LegacyRemaster@reddit

The problem is how many tokens retries cost. Retrying 3 or 4 times (as seen in the tests) takes time and resources.

[-]

regunakyle@reddit

Would this help agentic coding? So far with Pi I have not seen tool calling issues

I feel like this is more for openclaw and/or hermes

[-]

johnnaliu@reddit

how's the latency when you add the guardrails?

[-]

pavel6490@reddit

Personally I think the abstract needs some more clarification on what frontier models APIs did you use (size, capabilities etc) for comparison. But great work! Best of luck for your submission. I need to dive deep later to see if it will help my local agent Autodidact. Thanks :D

[-]

jslominski@reddit

"Finding 4: The serving backend is a hidden variable, as highlighted in Table II. The same Mistral-Nemo 12B weights score 7% on llama-server native mode and 83% on llamafile (prompt). Qwen 3 14B scores 96% on Ollama, 93% on llama-server prompt, and 88% with llama-server native. These swings are larger than many model-to-model differences reported in standard benchmarks, yet no published benchmark we are aware of controls for serving infrastructure [Patil et al.(2025)]. Any evaluation of self-hosted model capabilities that does not specify the serving backend may be producing misleading results." - I don't think the autor thought that one through 😅

[-]

Accomplished_Ad9530@reddit

Why does the repo have a dead IEEE DOI and your post claims ACM CAIS while the paper is not on CAIS’s list ( https://www.caisconf.org/program/2026/papers/ )?

[-]

billy_booboo@reddit (OP)

https://www.caisconf.org/program/2026/demos/forge-agentic-reliability/

[-]

Ueberlord@reddit

Did you get a full research acceptance or maybe only research in progress/presentation acceptance?

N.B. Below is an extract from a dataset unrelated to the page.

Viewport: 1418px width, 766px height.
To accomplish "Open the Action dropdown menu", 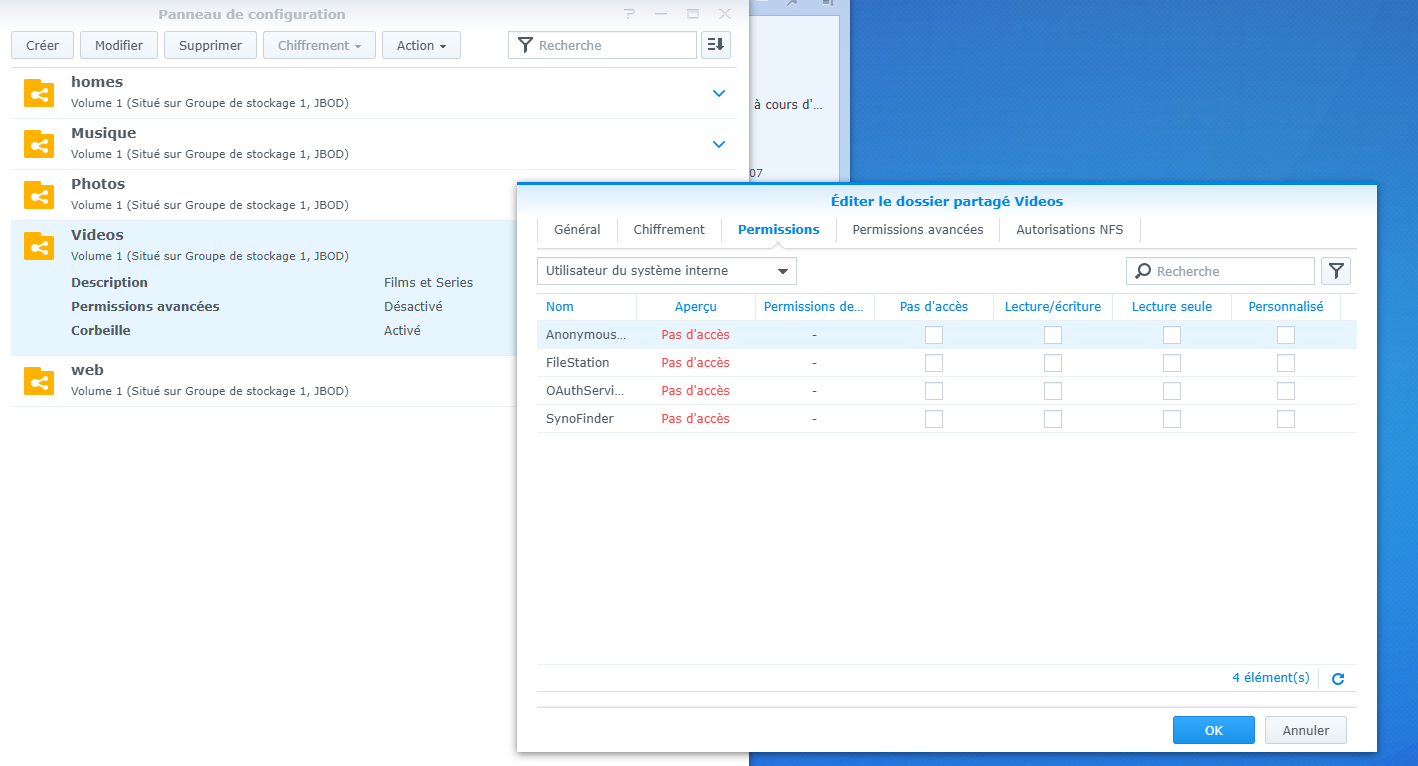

Only full papers will be added to the conference proceedings and can be cited in the future

[-]

billy_booboo@reddit (OP)

well, it's not my paper, but I assume this is a demo and its corresponding demo paper which got full acceptance

[-]

billy_booboo@reddit (OP)

Note, this is not the same as "forgecode", it's a peer reviewed research being presented at an upcoming conference.